«Più sicurezza e una pista ciclabile per entrare nel parco»

Restituire a Milano la sua bellezza. Per Micaela Goren Monti, eletta due mesi e mezzo fa presidente del consiglio di zona 1, era un impegno preso con i cittadini che l’hanno votata. Se la valorizzazione del centro storico, grazie ai progetti dell’assessore alla Cultura Vittorio Sgarbi, può partire da corso Sempione e dall’Arco della Pace, «va benissimo e siamo pronti a collaborare». Anche se le piacerebbe, e non lo nasconde, che la «si cominciasse ridando dignità a piazza Duomo, il cuore palpitante della città: oggi regna il degrado e le sue vie d’accesso sono lasciate a se stesse».
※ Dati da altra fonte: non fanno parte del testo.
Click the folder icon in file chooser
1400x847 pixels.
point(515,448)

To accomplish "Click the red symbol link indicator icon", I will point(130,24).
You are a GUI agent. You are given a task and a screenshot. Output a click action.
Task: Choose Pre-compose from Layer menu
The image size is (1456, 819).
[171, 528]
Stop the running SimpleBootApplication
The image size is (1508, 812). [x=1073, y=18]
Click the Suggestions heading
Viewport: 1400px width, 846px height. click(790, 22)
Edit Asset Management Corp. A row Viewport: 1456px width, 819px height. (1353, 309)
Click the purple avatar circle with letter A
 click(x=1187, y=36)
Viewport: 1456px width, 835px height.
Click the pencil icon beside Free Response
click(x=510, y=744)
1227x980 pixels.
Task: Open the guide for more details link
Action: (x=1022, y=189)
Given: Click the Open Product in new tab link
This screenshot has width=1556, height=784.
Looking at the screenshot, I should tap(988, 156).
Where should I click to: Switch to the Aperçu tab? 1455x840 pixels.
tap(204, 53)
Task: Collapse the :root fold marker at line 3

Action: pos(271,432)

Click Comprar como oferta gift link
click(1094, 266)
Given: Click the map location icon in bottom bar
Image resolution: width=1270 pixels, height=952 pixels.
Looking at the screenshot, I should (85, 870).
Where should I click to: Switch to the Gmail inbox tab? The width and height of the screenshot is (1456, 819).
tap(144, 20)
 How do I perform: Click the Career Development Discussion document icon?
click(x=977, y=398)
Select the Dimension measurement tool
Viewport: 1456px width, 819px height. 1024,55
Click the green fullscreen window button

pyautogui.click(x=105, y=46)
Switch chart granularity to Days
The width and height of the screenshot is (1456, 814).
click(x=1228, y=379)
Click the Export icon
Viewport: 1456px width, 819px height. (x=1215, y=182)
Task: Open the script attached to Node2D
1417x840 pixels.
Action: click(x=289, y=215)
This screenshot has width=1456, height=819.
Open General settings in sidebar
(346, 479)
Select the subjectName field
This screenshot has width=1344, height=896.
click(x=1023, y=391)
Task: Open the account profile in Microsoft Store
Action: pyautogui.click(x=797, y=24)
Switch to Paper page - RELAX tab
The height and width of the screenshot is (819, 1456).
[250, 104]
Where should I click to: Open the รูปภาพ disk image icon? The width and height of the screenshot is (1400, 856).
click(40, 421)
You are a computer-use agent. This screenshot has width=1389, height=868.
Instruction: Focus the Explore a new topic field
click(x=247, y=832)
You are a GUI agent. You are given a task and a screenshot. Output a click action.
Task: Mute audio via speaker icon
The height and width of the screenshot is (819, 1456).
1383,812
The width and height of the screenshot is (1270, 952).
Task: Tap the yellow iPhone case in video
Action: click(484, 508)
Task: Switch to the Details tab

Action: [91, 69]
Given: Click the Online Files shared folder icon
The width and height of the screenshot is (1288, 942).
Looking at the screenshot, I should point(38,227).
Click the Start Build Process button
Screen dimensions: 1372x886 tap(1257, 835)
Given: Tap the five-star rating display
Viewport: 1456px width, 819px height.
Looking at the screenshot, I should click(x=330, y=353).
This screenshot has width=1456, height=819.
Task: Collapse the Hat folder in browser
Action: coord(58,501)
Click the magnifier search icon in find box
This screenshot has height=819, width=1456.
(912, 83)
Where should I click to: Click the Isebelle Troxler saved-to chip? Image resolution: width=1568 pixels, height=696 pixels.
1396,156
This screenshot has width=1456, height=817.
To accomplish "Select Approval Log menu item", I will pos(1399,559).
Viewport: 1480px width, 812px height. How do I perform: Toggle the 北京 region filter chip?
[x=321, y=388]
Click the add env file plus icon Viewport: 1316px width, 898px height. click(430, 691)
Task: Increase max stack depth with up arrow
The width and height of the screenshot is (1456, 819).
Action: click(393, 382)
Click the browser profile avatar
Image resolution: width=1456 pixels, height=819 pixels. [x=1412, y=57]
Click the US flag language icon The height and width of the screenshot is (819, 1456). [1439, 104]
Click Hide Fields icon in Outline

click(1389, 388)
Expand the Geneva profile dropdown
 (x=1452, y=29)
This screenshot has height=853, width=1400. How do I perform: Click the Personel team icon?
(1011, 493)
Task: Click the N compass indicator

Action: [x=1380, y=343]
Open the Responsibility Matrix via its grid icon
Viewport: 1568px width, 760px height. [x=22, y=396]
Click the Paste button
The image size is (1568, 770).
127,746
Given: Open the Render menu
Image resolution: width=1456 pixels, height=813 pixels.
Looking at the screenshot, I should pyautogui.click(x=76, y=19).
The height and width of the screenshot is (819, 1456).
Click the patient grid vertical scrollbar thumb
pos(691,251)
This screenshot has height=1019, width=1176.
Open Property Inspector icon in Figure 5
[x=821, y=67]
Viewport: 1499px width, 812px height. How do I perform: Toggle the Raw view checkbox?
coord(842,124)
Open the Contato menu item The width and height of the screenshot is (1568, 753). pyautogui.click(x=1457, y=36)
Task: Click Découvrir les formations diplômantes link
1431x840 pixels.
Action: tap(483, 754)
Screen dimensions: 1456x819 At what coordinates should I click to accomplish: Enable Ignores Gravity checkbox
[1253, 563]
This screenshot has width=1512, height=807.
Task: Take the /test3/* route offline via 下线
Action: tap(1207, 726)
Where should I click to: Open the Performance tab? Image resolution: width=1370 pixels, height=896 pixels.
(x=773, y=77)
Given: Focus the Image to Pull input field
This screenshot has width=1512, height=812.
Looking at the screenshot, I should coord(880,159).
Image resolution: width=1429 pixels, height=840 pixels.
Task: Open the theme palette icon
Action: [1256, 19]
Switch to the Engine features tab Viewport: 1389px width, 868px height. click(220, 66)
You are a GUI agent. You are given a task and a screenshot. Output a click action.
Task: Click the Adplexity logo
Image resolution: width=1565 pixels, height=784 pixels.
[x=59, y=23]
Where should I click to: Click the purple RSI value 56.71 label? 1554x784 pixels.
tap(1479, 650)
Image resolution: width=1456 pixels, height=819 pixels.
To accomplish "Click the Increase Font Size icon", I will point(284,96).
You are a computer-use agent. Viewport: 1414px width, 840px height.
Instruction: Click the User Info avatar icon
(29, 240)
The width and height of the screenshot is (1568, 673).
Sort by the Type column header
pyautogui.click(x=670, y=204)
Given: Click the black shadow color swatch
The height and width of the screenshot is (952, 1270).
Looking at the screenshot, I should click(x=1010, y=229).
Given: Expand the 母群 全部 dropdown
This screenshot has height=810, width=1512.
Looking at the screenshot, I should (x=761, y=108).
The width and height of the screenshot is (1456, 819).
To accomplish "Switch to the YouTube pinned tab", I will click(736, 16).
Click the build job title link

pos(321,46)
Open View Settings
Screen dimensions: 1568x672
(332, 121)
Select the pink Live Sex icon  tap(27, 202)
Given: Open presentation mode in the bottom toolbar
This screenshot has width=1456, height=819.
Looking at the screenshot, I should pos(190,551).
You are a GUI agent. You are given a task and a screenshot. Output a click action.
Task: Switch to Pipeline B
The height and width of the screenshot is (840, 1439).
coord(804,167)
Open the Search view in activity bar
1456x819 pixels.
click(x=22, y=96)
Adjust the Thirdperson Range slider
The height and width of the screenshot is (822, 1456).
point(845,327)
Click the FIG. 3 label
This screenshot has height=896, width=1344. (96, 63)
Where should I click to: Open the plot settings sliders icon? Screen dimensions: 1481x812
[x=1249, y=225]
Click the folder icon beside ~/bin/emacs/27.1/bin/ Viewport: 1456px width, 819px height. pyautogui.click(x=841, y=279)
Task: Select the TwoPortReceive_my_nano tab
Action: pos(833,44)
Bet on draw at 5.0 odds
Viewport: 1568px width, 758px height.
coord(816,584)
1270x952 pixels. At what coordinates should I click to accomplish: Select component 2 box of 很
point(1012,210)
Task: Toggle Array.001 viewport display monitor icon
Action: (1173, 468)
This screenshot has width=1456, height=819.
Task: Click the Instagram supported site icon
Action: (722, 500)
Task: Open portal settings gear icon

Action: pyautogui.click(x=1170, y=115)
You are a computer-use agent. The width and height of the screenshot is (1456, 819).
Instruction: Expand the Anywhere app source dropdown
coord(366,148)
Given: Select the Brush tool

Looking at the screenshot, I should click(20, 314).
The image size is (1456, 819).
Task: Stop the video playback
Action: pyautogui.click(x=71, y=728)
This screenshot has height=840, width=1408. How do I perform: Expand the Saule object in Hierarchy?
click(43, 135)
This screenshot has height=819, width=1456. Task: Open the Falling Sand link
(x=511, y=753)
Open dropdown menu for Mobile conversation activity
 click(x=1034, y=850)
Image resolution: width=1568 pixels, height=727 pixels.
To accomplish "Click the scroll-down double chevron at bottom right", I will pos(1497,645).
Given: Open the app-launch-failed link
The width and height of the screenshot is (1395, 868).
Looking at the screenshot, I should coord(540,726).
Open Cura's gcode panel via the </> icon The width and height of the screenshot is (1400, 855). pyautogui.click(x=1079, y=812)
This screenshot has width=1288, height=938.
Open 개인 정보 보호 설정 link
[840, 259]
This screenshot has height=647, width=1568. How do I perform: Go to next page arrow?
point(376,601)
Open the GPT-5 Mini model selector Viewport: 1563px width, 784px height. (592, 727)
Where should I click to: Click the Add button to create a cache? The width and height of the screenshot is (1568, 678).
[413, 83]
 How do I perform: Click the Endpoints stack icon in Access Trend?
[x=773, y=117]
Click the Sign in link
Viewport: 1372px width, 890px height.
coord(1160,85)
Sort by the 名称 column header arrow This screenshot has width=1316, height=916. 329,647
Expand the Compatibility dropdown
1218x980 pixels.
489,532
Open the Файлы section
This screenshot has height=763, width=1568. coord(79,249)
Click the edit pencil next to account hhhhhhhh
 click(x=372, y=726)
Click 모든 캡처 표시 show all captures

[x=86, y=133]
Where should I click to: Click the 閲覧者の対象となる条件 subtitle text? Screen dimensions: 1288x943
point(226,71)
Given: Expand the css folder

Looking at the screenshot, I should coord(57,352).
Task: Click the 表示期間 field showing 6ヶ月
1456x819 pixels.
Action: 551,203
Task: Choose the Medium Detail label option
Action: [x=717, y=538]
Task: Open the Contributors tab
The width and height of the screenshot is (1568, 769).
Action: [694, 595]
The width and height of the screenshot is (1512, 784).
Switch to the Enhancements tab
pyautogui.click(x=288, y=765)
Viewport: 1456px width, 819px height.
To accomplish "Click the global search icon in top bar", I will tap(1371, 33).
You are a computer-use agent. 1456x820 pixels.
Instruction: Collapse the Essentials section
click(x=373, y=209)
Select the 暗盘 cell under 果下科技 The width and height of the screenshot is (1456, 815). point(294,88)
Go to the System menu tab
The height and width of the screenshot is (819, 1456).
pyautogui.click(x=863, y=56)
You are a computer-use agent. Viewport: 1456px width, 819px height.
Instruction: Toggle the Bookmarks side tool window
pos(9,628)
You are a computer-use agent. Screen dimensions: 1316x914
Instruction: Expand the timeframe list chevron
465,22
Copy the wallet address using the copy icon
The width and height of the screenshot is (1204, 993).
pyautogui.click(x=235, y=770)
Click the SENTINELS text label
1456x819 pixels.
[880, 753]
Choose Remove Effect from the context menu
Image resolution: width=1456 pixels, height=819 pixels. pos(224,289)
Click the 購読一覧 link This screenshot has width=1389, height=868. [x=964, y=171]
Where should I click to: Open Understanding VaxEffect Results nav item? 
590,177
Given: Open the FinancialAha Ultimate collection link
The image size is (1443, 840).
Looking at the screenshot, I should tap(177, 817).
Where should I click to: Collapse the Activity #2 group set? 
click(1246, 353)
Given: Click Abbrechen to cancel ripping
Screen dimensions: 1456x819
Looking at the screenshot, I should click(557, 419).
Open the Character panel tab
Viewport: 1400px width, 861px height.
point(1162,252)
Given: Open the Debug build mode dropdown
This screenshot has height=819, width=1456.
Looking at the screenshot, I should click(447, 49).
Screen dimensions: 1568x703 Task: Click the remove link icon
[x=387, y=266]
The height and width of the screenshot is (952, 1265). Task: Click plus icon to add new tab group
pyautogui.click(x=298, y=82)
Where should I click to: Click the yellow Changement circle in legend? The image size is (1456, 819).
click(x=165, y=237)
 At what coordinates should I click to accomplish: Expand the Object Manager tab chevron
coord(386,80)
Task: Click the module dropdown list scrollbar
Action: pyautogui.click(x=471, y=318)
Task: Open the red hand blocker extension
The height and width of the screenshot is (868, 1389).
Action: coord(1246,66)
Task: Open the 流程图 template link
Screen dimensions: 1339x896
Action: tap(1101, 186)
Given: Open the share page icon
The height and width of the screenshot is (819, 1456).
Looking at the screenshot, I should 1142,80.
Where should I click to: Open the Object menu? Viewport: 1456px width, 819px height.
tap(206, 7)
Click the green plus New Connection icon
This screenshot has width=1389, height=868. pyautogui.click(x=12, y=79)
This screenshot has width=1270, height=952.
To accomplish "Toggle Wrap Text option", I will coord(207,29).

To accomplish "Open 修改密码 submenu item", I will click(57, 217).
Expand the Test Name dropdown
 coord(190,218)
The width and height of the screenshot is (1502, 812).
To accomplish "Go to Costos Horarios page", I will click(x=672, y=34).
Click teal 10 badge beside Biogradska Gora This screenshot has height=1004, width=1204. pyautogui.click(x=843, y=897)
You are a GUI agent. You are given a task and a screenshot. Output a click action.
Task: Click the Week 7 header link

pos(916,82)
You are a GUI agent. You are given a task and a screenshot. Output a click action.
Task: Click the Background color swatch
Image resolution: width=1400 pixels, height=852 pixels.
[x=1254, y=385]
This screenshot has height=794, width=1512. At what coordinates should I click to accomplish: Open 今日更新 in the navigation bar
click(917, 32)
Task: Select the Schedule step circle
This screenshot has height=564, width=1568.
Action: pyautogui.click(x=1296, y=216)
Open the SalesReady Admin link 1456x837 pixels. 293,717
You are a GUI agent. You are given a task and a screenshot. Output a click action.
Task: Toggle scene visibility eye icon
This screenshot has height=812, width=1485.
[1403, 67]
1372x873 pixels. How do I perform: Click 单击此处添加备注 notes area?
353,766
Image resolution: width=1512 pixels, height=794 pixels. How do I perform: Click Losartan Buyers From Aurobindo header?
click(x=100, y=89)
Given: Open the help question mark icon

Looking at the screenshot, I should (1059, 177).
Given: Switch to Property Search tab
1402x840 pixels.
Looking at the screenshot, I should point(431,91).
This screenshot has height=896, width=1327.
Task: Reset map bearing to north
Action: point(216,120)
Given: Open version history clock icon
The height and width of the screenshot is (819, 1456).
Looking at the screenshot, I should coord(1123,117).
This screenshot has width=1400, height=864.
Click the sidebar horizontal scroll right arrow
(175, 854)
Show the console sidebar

La trasformazione di corso Sempione e della piazza, sostiene Goren Monti, dovrebbe prevedere «la creazione di una pista ciclabile di accesso al parco e alla zona pedonale. Migliorare l’area servirebbe a rivalutare anche la zona limitrofa, la Chinatown che crea grossi problemi». Il restyling dovrebbe toccare anche via Pagano, «anche se rendere più viva la zona deve convivere con le esigenze dei residenti». Corso Sempione come gli Champs Elysées, «benissimo», ma il presidente della zona invita Sgarbi a guardare anche ad altre brutture. Illuminazione sui monumenti sì, ma anche «sui nomi delle vie, oggi è un problema riuscire a leggerli di notte», e luci per portare più bellezza «ma innanzitutto sicurezza, nelle strade che oggi non lo sono». Illuminazione «uniforme, non con lampioni e gradualità diversi nelle strade e nelle piazze, ma ricreando lo stile della “vecchia” Milano». Poi risistemare strade del centro come via San Maurilio «che oggi è un corridoio per le auto» o via Santa Marta dove «non ci sono marciapiedi e passaggio pedonale».